5. Gangguan eliminasi : konstipasi berhubungan dengan penurunan

peristaltik usus

a. Tujuan : Setelah dilakukan tindakan keperawatan diharapkan

konstipasi tidak terjadi

b. Intervensi :

1) Kaji pola BAB pasien.

Rasional : Untuk mengetahui pola BAB pasien.

2) Pantau dan catat BAB setiap hari.

Rasional : Mengetahui konsistensi dari feses dan

perkembangan pola BAB pasien.

3) Pertahankan intake cairan 2-3 liter / hari.

37

Rasional : Memenuhi kebutuhan cairan dan membantu

memperbaiki konsistensi feses.

4) Kolaborasi dengan ahli gizi pemberian diet tinggi serat tapi

rendah lemak.

Rasional : Serat menahan enzim pencernaan dan mengabsorbsi

air dalam alirannya sepanjang traktus intestinal.

5) Kolaborasi dengan dokter untuk pemberian obat pencahar.

Rasional : Obat itu untuk melunakkan feses yang keras

sehingga pasien dapat defekasi dengan mudah.

6. Resiko tinggi kurang volume cairan berhubungan dengan kehilangan

cairan sekunder terhadap diare, kurangnya intake cairan, peningkatan

suhu tubuh

a. Tujuan: Gangguan keseimbangan cairan dapat teratasi.

b. Intervensi:

1) monitor tanda-tanda dehidrasi (mukosa mulut dan bibir

kering).

Rasional: untuk mengidentifikasi apakah tanda-tanda dehidrasi

2) monitor intake dan out put

Rasional: mengukur cairan yang masuk dan keluar, sehingga

pencegahan atau pengobatan dehidrasi dapat tercapai dengan

tepat

3) monitor vital sign dan keadaan umum pasien

38

Rasional: Perubahan TD dan nadi dapat digunakan untuk

perkiraan kasar kehilangan darah (misalnya TD <90 mm Hg,

dan nadi >110 diduga 25% penurunan volume dan kurang

lebih !000 ml).
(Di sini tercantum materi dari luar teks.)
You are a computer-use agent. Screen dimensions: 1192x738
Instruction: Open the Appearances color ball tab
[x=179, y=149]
Hipotensi postural menunjukan penurunan

volume sirkulasi.

4) kolaborasi dokter untuk pemberian cairan parenteral dan obat

anti emetic jika pasien muntah.

Rasional: dengan memberikan obat anti emetik diharapkan out

put cairan dapat berkurang (Doenges, 2000).
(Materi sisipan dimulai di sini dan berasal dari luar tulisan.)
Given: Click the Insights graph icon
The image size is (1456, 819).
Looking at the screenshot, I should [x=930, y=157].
7. Intoleransi aktifitas berhubungan dengan kelemahan fisik.

a. Tujuan : Setelah dilakukan tindakan keperawatan aktifitas sehari-

hari kembali normaldan mengharapkan penurunan rasa letih.

b. Intervensi :

1) Kaji derajat kelemahan, perhatikan ketidakmampuan

untuknberpartisipasi dalam aktivitas sehari-hari.

Rasional : Untuk mengetahui tingkat kemampuan klien dalam

melakukan aktivitas.

2) Berikan lingkungan tenang dan periode istirahat tanpa

gangguan, dorong istirahat sebelum makan.

Rasional : Menghemat energi untuk istirahat dan regenerasi

seluler /penyambungan jaringan.

3) Dekatkan alat yang dibutuhkan klien dalam tempat yang

mudah dijangkau.

39

Rasional : Untuk menghemat energi klien.

4) Ajarkan teknik penghemat energi, misal lebih baik duduk

daripada berdiri, penggunaan kursi untuk mandi, dsb.